• **GIVEN REQUEST**:
Turn the lines below into a Markdown table with one row per line, leaving out any blank lines. Use two columns: "Row" for the row number and "Line" for the line itself.

• **PROVIDED RECORDS**:
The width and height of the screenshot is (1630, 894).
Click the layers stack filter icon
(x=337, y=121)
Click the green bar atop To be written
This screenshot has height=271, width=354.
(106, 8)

• **EXERCISE RESPONSE**:
| Row | Line |
|---|---|
| 1 | The width and height of the screenshot is (1630, 894). |
| 2 | Click the layers stack filter icon |
| 3 | (x=337, y=121) |
| 4 | Click the green bar atop To be written |
| 5 | This screenshot has height=271, width=354. |
| 6 | (106, 8) |